Precisamente com este título - «O telelixo é uma droga pesada» - encontrei um magnífico texto de Ramiro Marques, do qual já havia lido algumas peças relacionadas com a questão dos professores. Começa por nos lembrar que a Holanda é o maior entreposto europeu de fabrico e distribuição de drogas sintéticas, para depois afirmar que o mesmo país é a sede do maior grupo europeu de produção de concursos, reality shows, novelas da vida real – ou seja o telelixo com que os canais generalistas preenchem os seus horários nobres. Refere-se à nossa bem conhecida Endemol.

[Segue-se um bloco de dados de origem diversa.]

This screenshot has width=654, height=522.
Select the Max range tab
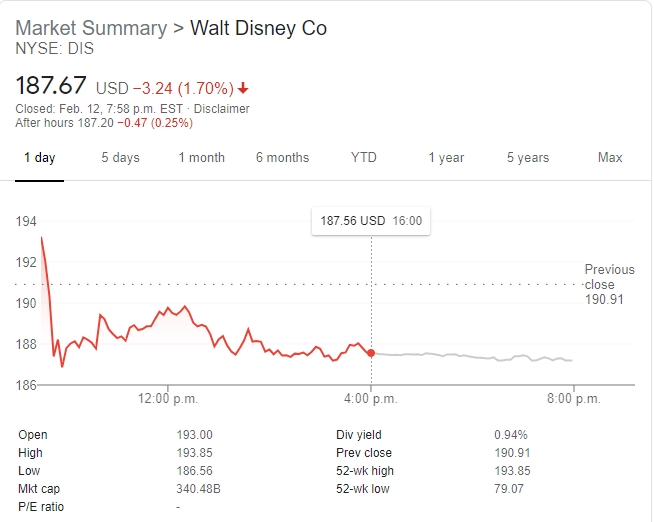click(x=610, y=158)
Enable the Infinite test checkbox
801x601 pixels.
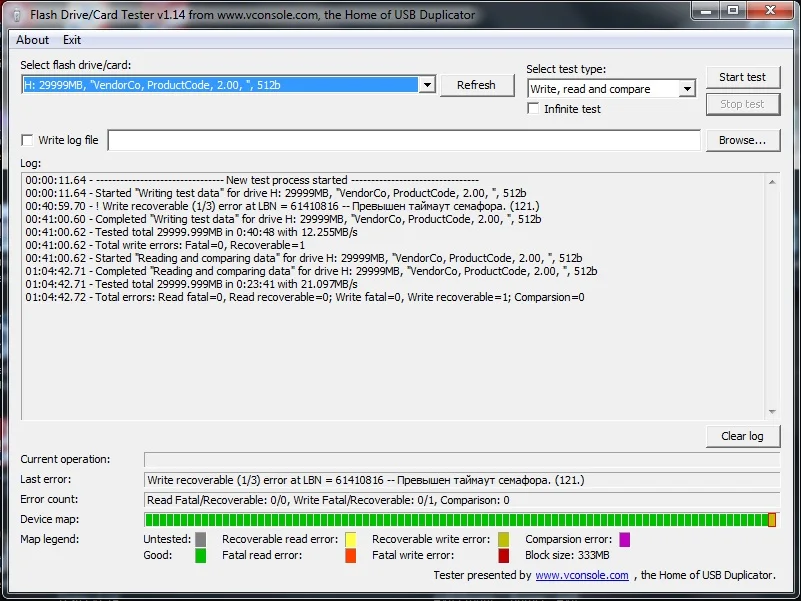coord(533,109)
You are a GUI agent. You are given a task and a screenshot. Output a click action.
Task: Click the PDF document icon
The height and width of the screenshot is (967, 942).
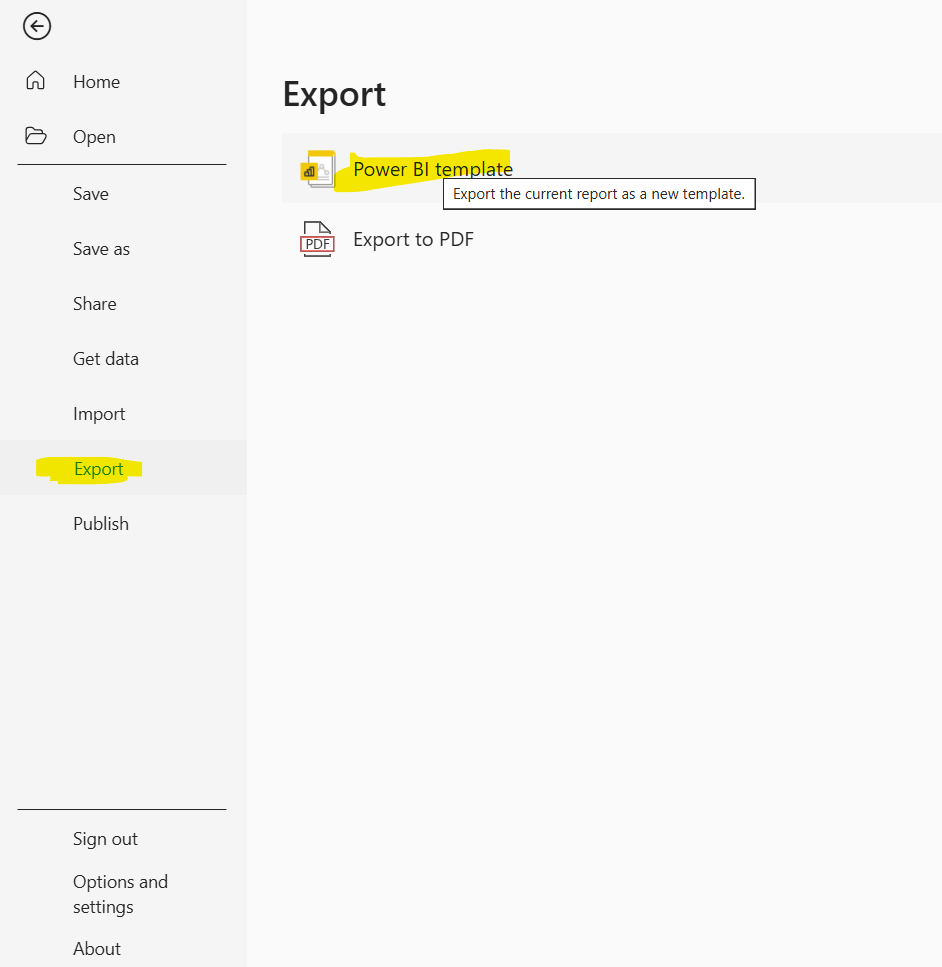(x=318, y=240)
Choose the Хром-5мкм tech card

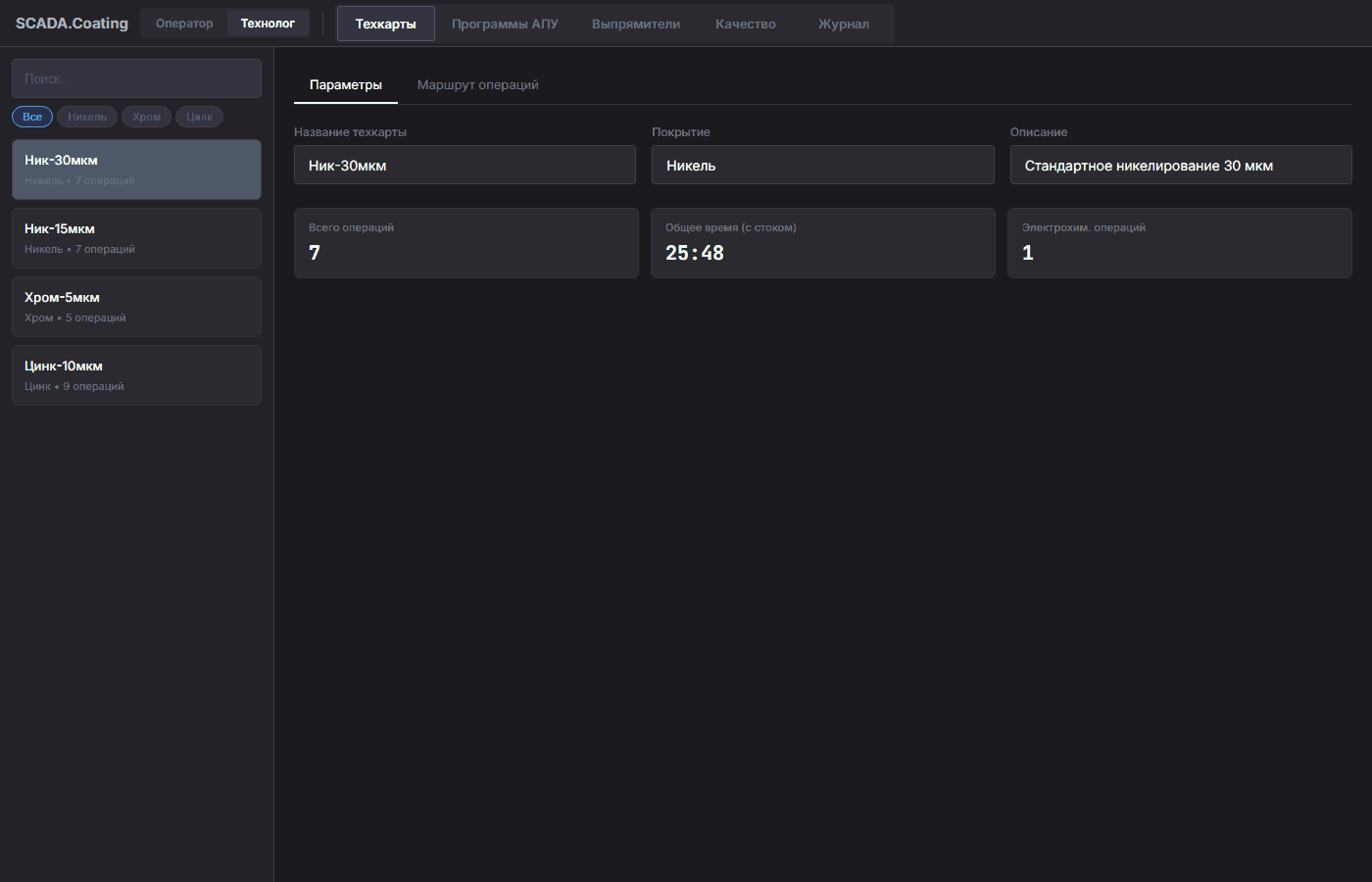pyautogui.click(x=136, y=307)
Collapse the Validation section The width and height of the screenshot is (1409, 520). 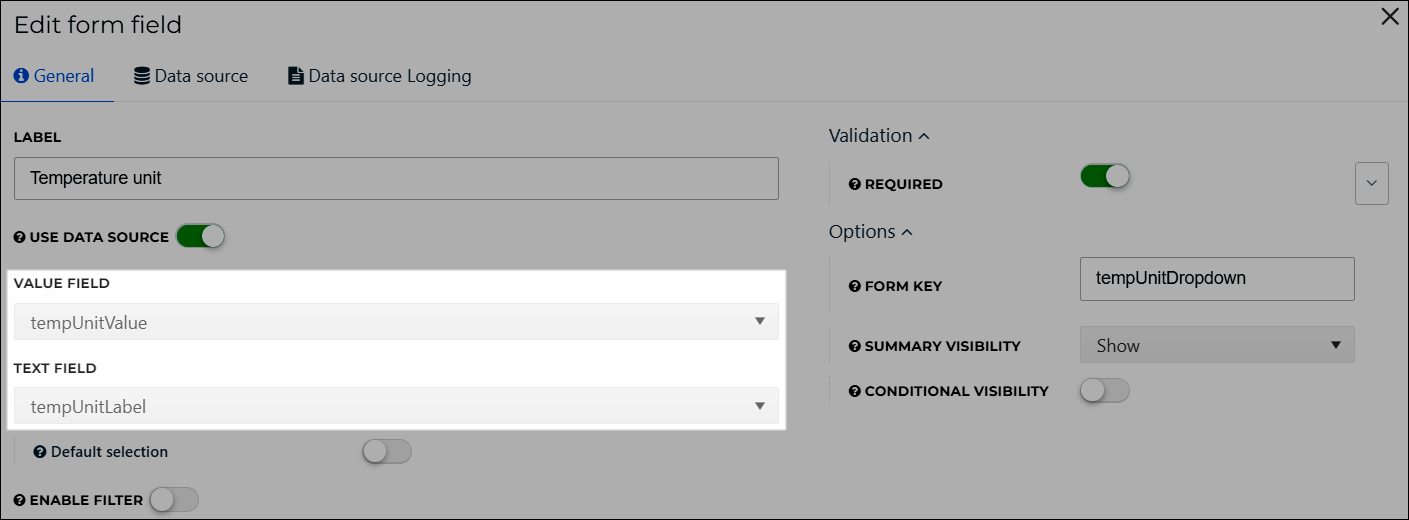click(879, 135)
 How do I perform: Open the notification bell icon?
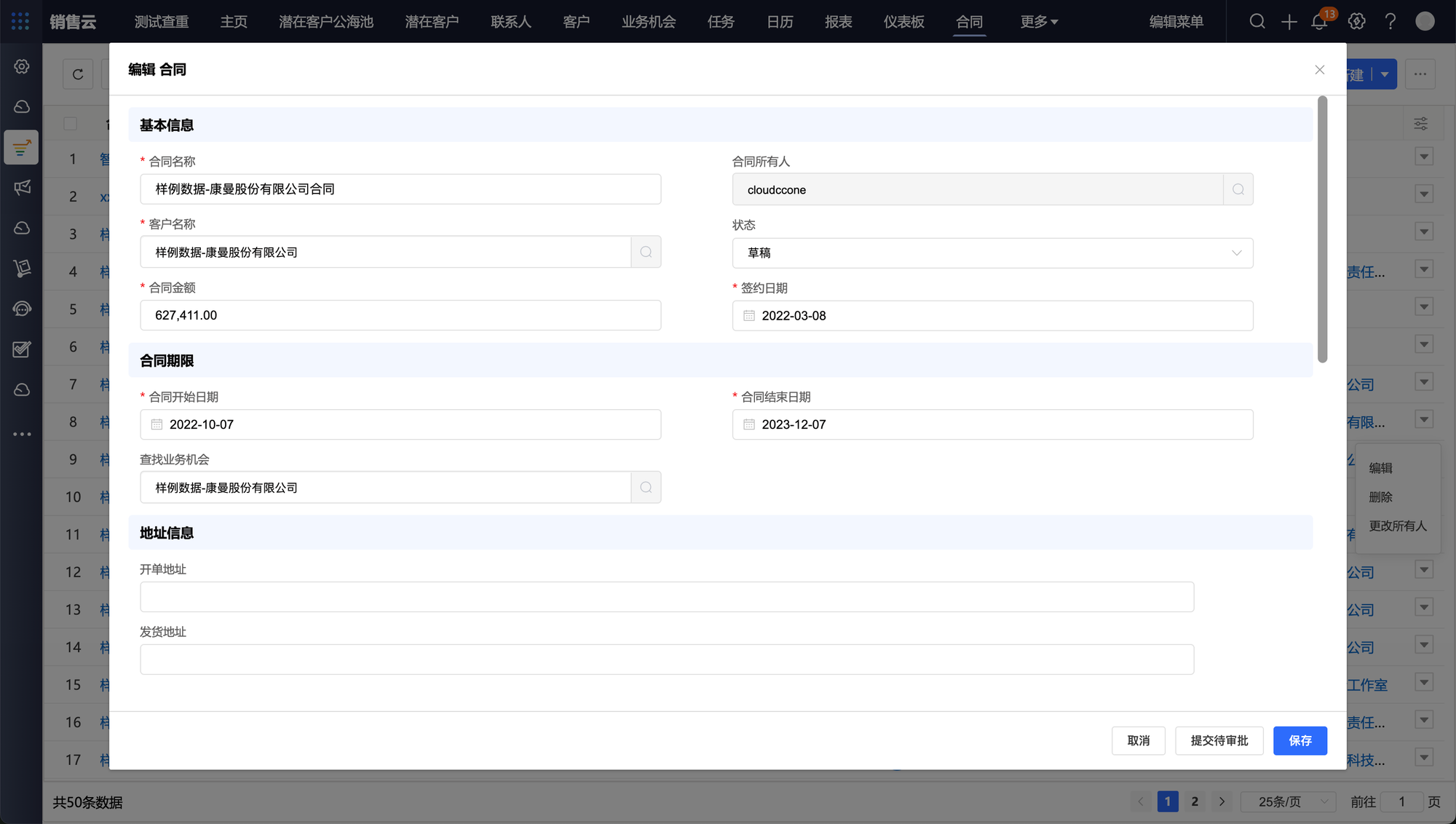(x=1319, y=22)
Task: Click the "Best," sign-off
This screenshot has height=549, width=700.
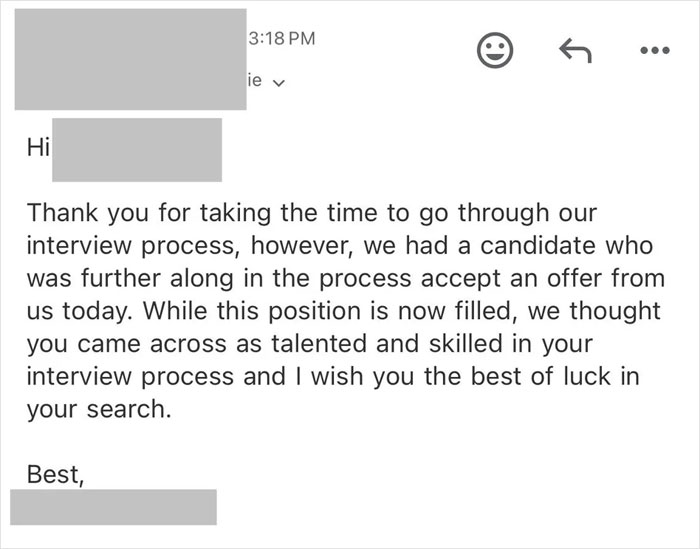Action: (57, 474)
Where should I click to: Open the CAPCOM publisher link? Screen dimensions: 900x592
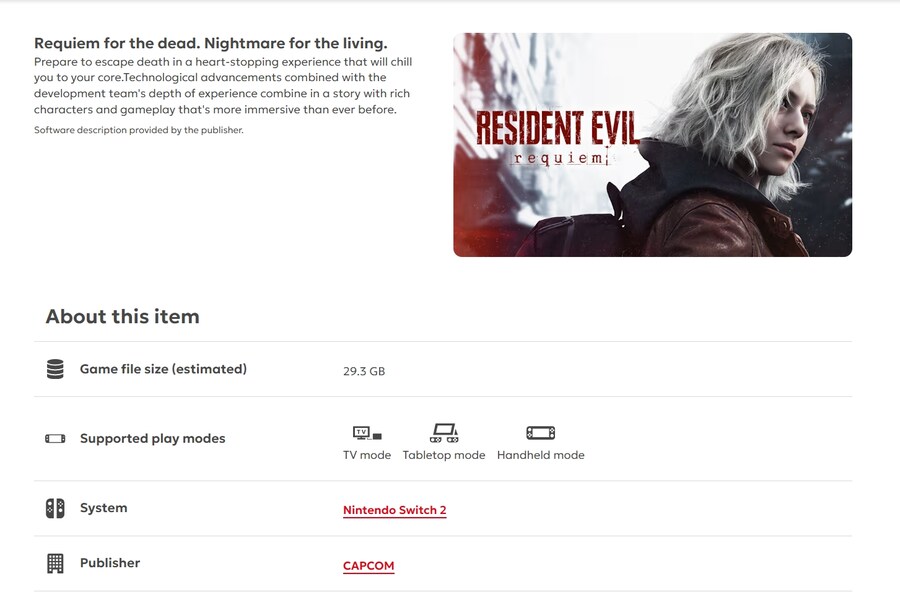(x=368, y=566)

Ramiro Marques enuncia depois a composição do telelixo - conteúdos que imbecilizam as pessoas, as tornam insensíveis à dor, à violência e à crueldade, lhes cria falsas necessidades, lhes transmite versões distorcidas da realidade e lhes inculca contravalores. Os próprios noticiários, começam a ser moldados por esta visão perversa do negócio televisivo, abrindo com notícias de crimes, explorando exaustivamente os delitos de natureza sexual, bem como assaltos à mão armada e homicídios. Informando? – Talvez. Deformando? - Sem dúvida.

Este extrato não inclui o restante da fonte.